The viability of Δgbg1 cells after treatment with Zymolyase. Cells were grown to mid-exponential phase followed by treatment with Zymolyase 100T (final concentration is 2 µg/mL). Cell survival was measured as OD600 every 90 min for 7.5 hr. Data are the mean of three independent experiments. gbg, gene for β-1,3-glucan synthesis.

Table 3

Sensitivity of Δgbg1 mutant to cell wall damaging agents

gbg, gene for β-1,3-glucan synthesis; MIC, minimum inhibitory concentration.

GBG1 is expressed in a cell cycle-dependent manner

In fungi various cell types cause change in cell wall structure and composition [3]. Morphological differentiation in S. cerevisiae was observed during the cell cycle and mating process as well as in response to nutrient limitation [4]. It was also reported that FKS1, a β-1,3-glucan synthase gene, is mainly expressed for vegetative growth, whereas FKS2 is induced for sporulation under starvation and in response to mating pheromones [6, 29]. To test the expression of GBG1 during vegetative growth, RNA preparation from vegetative cells was subjected to Northern blot analysis. As shown in Fig. 4, GBG1 was expressed during vegetative growth with a maximum level of transcription at G1 phase, after which it was decreased during the remainder of the cell cycle. A bud was observed in G1 phase, and maturation was observed in S phase. Increased GBG1 transcription during G1 phase may be able to explain abnormally elongated bud formation in Δayr1 mutant [30]. These results also suggest that GBG1 may play a role during G1 phase when the bud starts to emerge.

Fig. 4

Analysis of gene for β-1,3-glucan synthesis (GBG)1 transcription during vegetative cell cycle. Total RNA was isolated from the X2180-1A strain synchronized with α-factor. A, Northern blotting of GBG1 and pyruvate kinase (PYK)1 was performed during the synchronized cell cycle. PYK1 was used as a loading control; B, Level of GBG1 mRNA was determined by densitometry of the Northern blot in A. The values were normalized to PYK1 mRNA.

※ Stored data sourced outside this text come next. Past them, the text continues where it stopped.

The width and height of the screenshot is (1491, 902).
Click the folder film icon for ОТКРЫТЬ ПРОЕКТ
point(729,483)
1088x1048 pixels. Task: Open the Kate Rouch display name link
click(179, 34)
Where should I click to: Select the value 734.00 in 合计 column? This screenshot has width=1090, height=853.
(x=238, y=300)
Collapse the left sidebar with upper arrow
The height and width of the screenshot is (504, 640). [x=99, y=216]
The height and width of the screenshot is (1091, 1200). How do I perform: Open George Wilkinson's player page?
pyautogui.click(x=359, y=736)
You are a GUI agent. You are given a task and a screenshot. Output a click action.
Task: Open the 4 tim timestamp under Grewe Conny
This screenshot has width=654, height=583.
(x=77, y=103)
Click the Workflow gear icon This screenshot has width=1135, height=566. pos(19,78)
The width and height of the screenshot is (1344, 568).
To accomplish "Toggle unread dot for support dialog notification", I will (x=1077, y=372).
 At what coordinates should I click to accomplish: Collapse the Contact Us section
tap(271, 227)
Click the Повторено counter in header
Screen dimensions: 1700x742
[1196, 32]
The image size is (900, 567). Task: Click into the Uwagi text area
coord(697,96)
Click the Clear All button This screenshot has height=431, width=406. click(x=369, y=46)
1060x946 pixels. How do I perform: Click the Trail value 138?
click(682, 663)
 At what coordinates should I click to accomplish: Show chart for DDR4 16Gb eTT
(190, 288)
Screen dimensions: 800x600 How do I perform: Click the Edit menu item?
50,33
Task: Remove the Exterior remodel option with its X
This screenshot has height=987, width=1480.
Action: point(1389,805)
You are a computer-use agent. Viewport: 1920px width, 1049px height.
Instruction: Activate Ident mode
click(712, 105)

In this study, we showed that disruption of GBG1 reduced the activities of β-1,3-glucan synthase and chitin synthase III while increasing chitin synthase I and II activities. GBG1 disruption also altered cell wall composition and thus increased cell wall resistance to inhibitors such as Zymolyase, Calcoluor white, and Nikkomycin Z. Since GBG1/AYR1 codes for NADPH-dependent 1-acyl dihydroxyacetone phosphate reductase, a key enzyme of the phosphatidic acid biosynthesis pathway [23], and not for a cell wall synthesis enzyme, the effect of GBG1 deletion on cell wall biogenesis might be indirect and therefore explainable by the following. Phosphatidic acid plays a central role in the metabolism of phospholipids [31], which in turn determine the total amounts of membrane lipids [32]. The nature of lipids in the membrane affects membrane fluidity, protein-mediated transport, and membrane-associated enzyme activities [32, 33]. Although further experiments are required for the confirmation, alternations of yeast cell wall biogenesis caused by the GBG1 deletion reported here can be supported by the low level of phospholipids and phosphatidic acid in the gbg1/ayr1 deletion mutant [23, 31]. G1-specific expression of GBG1 is also explainable by a previous report that found GBG1 is required for spore germination, which is a G1-specific event in the yeast cell cycle [23, 30, 31]. The results presented here indicate that GBG1 is not essential for the viability and growth of cells but instead is involved in cell wall biogenesis by affecting the activities of cell wall synthesis enzymes.